Prompt :: Type out the entries below again, character for character.

Top of Data provided

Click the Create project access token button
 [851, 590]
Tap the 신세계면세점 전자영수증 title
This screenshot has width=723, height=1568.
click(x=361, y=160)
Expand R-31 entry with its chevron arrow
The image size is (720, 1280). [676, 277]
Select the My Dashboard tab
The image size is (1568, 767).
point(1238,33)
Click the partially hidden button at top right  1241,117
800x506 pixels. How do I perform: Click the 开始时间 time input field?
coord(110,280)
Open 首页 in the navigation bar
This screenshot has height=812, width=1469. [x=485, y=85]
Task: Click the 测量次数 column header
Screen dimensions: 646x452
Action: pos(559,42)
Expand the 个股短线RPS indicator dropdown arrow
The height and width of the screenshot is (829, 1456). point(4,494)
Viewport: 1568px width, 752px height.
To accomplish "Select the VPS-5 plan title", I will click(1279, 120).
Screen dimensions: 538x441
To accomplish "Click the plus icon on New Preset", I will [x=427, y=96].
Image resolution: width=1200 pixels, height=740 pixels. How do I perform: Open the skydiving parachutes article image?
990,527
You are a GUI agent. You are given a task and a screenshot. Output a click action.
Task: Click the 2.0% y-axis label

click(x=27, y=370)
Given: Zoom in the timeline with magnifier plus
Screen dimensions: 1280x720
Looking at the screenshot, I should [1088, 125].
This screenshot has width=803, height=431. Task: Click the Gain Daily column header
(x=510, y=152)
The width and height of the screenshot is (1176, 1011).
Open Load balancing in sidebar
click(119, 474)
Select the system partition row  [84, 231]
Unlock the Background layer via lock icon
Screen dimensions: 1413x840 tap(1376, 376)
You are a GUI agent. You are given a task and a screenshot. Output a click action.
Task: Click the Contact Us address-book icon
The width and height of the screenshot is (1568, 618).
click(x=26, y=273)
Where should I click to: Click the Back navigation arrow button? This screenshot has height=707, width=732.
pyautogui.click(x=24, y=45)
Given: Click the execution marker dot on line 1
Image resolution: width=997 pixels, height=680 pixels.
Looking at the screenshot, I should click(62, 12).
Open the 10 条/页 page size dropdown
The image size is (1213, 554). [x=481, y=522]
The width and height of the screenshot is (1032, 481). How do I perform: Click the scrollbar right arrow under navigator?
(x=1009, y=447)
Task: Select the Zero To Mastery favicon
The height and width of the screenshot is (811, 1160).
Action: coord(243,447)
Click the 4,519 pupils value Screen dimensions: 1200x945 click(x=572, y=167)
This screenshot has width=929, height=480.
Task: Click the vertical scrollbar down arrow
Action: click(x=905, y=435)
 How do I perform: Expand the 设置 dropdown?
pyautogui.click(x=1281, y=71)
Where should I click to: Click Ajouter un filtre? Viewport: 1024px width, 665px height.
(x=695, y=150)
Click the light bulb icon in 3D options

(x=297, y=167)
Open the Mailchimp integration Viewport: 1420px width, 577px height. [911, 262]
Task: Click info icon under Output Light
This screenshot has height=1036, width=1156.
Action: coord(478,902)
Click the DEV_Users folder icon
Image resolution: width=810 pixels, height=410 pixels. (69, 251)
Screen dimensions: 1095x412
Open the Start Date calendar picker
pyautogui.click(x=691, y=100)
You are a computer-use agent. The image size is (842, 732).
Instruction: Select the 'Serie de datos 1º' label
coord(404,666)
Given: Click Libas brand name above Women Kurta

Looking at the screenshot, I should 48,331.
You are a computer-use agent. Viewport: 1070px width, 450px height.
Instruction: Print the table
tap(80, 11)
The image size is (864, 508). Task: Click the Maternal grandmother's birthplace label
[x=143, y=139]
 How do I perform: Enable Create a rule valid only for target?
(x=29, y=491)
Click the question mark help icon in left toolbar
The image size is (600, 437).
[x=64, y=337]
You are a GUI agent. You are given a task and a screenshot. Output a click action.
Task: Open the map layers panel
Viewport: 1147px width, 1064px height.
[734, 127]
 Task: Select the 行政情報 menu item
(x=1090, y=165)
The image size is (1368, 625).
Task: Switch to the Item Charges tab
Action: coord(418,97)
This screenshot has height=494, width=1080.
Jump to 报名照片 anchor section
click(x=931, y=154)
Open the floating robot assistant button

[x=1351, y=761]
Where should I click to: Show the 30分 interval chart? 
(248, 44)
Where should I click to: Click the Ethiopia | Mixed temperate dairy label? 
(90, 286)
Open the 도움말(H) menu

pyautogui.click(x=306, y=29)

Bottom of Data provided

Exercise answer ::
Click the Create project access token button
 [851, 590]
Tap the 신세계면세점 전자영수증 title
This screenshot has width=723, height=1568.
click(x=361, y=160)
Expand R-31 entry with its chevron arrow
The image size is (720, 1280). [676, 277]
Select the My Dashboard tab
The image size is (1568, 767).
point(1238,33)
Click the partially hidden button at top right  1241,117
800x506 pixels. How do I perform: Click the 开始时间 time input field?
coord(110,280)
Open 首页 in the navigation bar
This screenshot has height=812, width=1469. [x=485, y=85]
Task: Click the 测量次数 column header
Screen dimensions: 646x452
Action: pos(559,42)
Expand the 个股短线RPS indicator dropdown arrow
The height and width of the screenshot is (829, 1456). point(4,494)
Viewport: 1568px width, 752px height.
To accomplish "Select the VPS-5 plan title", I will click(1279, 120).
Screen dimensions: 538x441
To accomplish "Click the plus icon on New Preset", I will [x=427, y=96].
Image resolution: width=1200 pixels, height=740 pixels. How do I perform: Open the skydiving parachutes article image?
990,527
You are a GUI agent. You are given a task and a screenshot. Output a click action.
Task: Click the 2.0% y-axis label

click(x=27, y=370)
Given: Zoom in the timeline with magnifier plus
Screen dimensions: 1280x720
Looking at the screenshot, I should [1088, 125].
This screenshot has width=803, height=431. Task: Click the Gain Daily column header
(x=510, y=152)
The width and height of the screenshot is (1176, 1011).
Open Load balancing in sidebar
click(119, 474)
Select the system partition row  [84, 231]
Unlock the Background layer via lock icon
Screen dimensions: 1413x840 tap(1376, 376)
You are a GUI agent. You are given a task and a screenshot. Output a click action.
Task: Click the Contact Us address-book icon
The width and height of the screenshot is (1568, 618).
click(x=26, y=273)
Where should I click to: Click the Back navigation arrow button? This screenshot has height=707, width=732.
pyautogui.click(x=24, y=45)
Given: Click the execution marker dot on line 1
Image resolution: width=997 pixels, height=680 pixels.
Looking at the screenshot, I should click(62, 12).
Open the 10 条/页 page size dropdown
The image size is (1213, 554). [x=481, y=522]
The width and height of the screenshot is (1032, 481). How do I perform: Click the scrollbar right arrow under navigator?
(x=1009, y=447)
Task: Select the Zero To Mastery favicon
The height and width of the screenshot is (811, 1160).
Action: coord(243,447)
Click the 4,519 pupils value Screen dimensions: 1200x945 click(x=572, y=167)
This screenshot has width=929, height=480.
Task: Click the vertical scrollbar down arrow
Action: click(x=905, y=435)
 How do I perform: Expand the 设置 dropdown?
pyautogui.click(x=1281, y=71)
Where should I click to: Click Ajouter un filtre? Viewport: 1024px width, 665px height.
(x=695, y=150)
Click the light bulb icon in 3D options

(x=297, y=167)
Open the Mailchimp integration Viewport: 1420px width, 577px height. [911, 262]
Task: Click info icon under Output Light
This screenshot has height=1036, width=1156.
Action: coord(478,902)
Click the DEV_Users folder icon
Image resolution: width=810 pixels, height=410 pixels. (69, 251)
Screen dimensions: 1095x412
Open the Start Date calendar picker
pyautogui.click(x=691, y=100)
You are a computer-use agent. The image size is (842, 732).
Instruction: Select the 'Serie de datos 1º' label
coord(404,666)
Given: Click Libas brand name above Women Kurta

Looking at the screenshot, I should 48,331.
You are a computer-use agent. Viewport: 1070px width, 450px height.
Instruction: Print the table
tap(80, 11)
The image size is (864, 508). Task: Click the Maternal grandmother's birthplace label
[x=143, y=139]
 How do I perform: Enable Create a rule valid only for target?
(x=29, y=491)
Click the question mark help icon in left toolbar
The image size is (600, 437).
[x=64, y=337]
You are a GUI agent. You are given a task and a screenshot. Output a click action.
Task: Open the map layers panel
Viewport: 1147px width, 1064px height.
[734, 127]
 Task: Select the 行政情報 menu item
(x=1090, y=165)
The image size is (1368, 625).
Task: Switch to the Item Charges tab
Action: coord(418,97)
This screenshot has height=494, width=1080.
Jump to 报名照片 anchor section
click(x=931, y=154)
Open the floating robot assistant button

[x=1351, y=761]
Where should I click to: Show the 30分 interval chart? 
(248, 44)
Where should I click to: Click the Ethiopia | Mixed temperate dairy label? 
(90, 286)
Open the 도움말(H) menu

pyautogui.click(x=306, y=29)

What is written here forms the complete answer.